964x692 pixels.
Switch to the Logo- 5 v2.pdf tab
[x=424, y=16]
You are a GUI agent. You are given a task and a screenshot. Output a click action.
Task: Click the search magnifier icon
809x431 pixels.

━━━━━━━━

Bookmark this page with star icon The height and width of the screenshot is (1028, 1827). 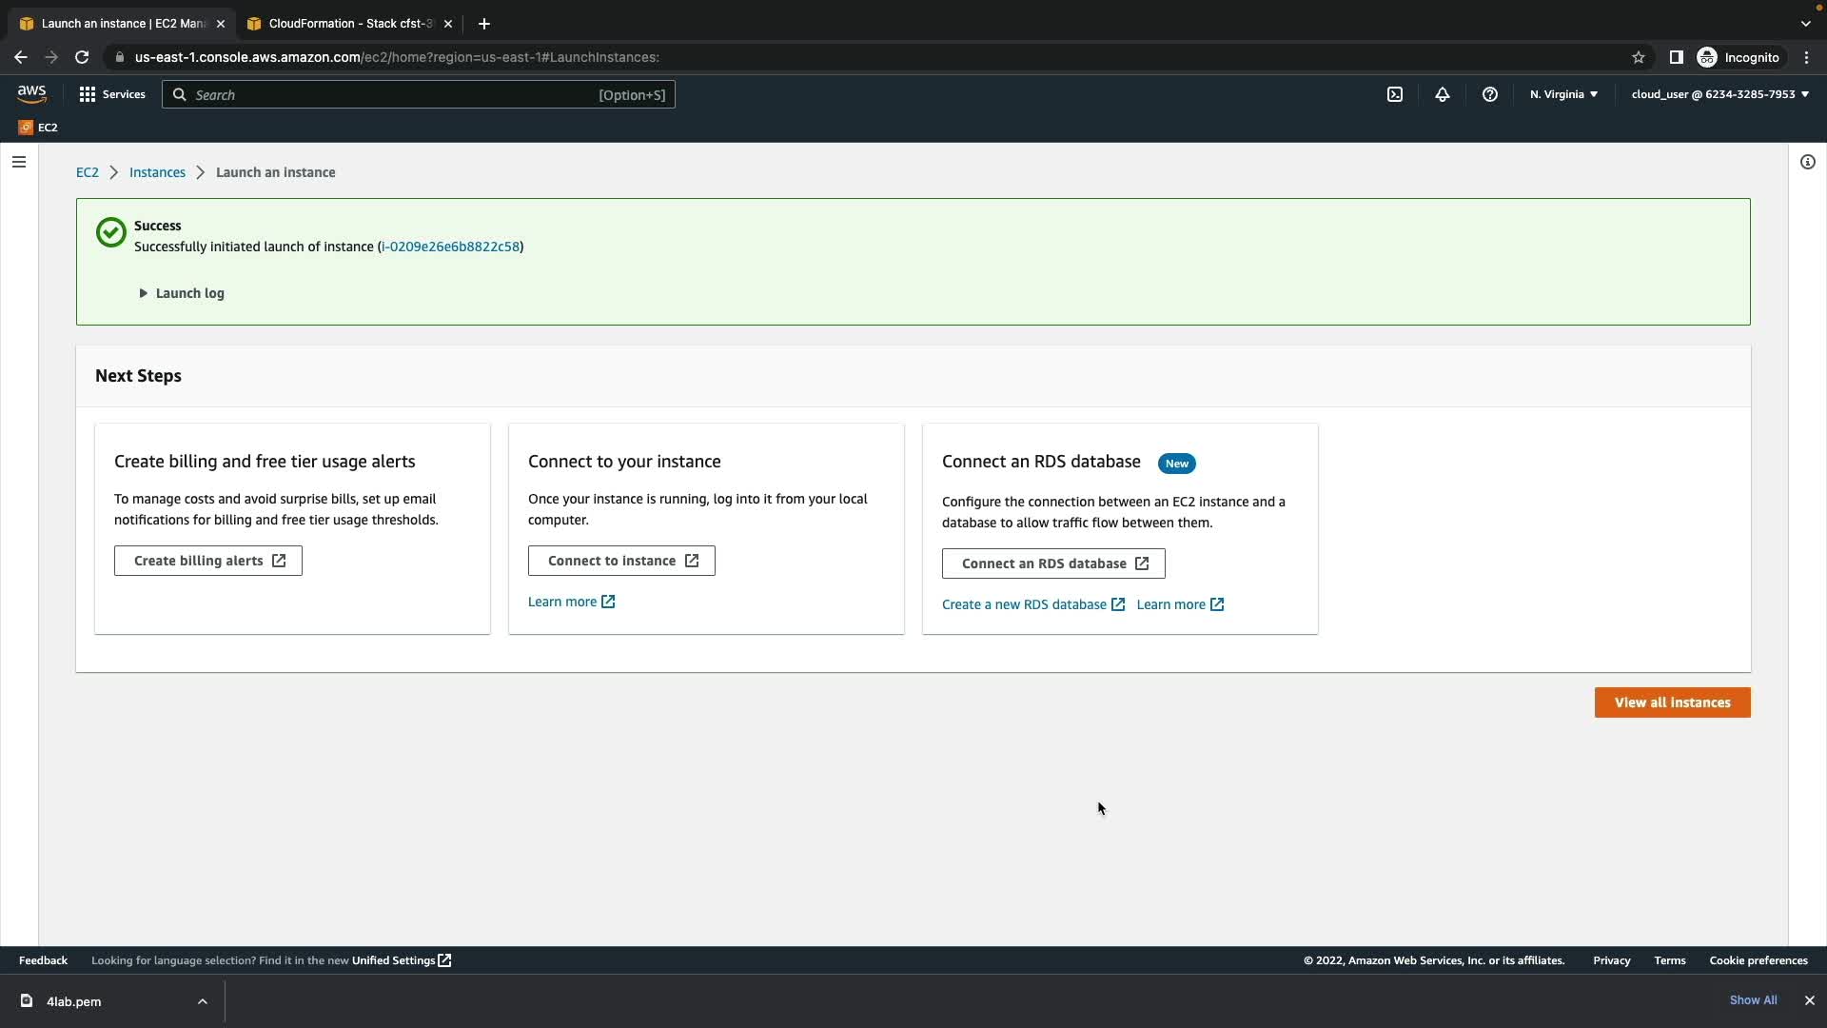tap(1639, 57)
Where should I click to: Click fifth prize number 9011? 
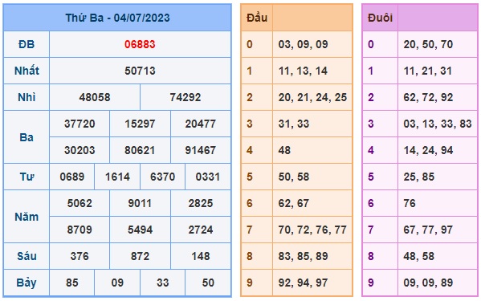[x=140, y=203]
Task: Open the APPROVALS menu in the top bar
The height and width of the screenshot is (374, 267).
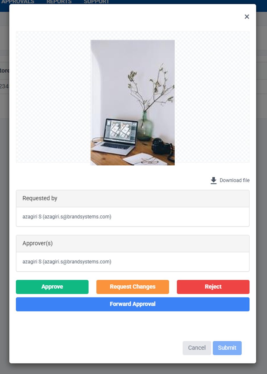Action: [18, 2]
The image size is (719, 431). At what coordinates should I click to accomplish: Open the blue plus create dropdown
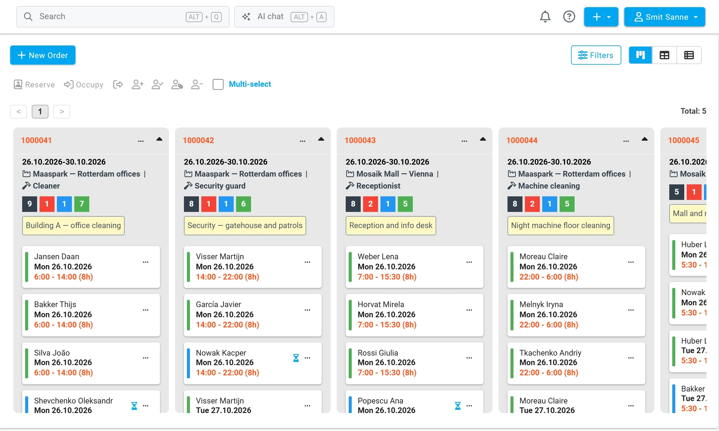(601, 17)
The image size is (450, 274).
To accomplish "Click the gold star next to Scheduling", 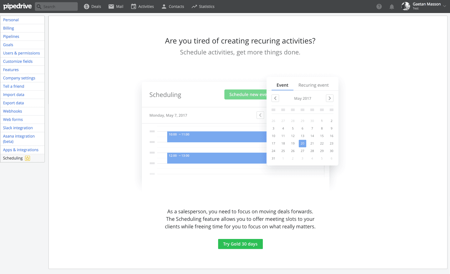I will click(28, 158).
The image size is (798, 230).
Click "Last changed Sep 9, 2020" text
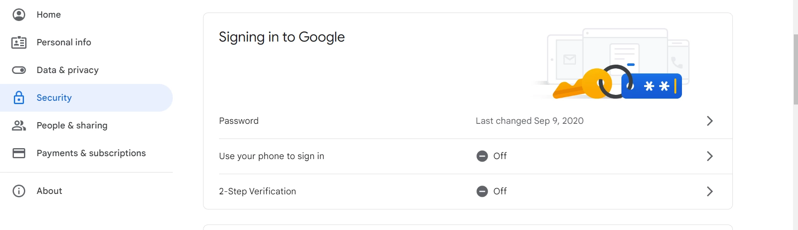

━━━━━━━━

OBJECTIVE: Please render the lines from the one holding "964x692 pixels." through the one holding "809x431 pixels.", inclusive, as a Markdown table with columns Row and Content, omitting any blank lines.

WRITTEN SOLUTION:
| Row | Content |
|---|---|
| 1 | 964x692 pixels. |
| 2 | Switch to the Logo- 5 v2.pdf tab |
| 3 | [x=424, y=16] |
| 4 | You are a GUI agent. You are given a task and a screenshot. Output a click action. |
| 5 | Task: Click the search magnifier icon |
| 6 | 809x431 pixels. |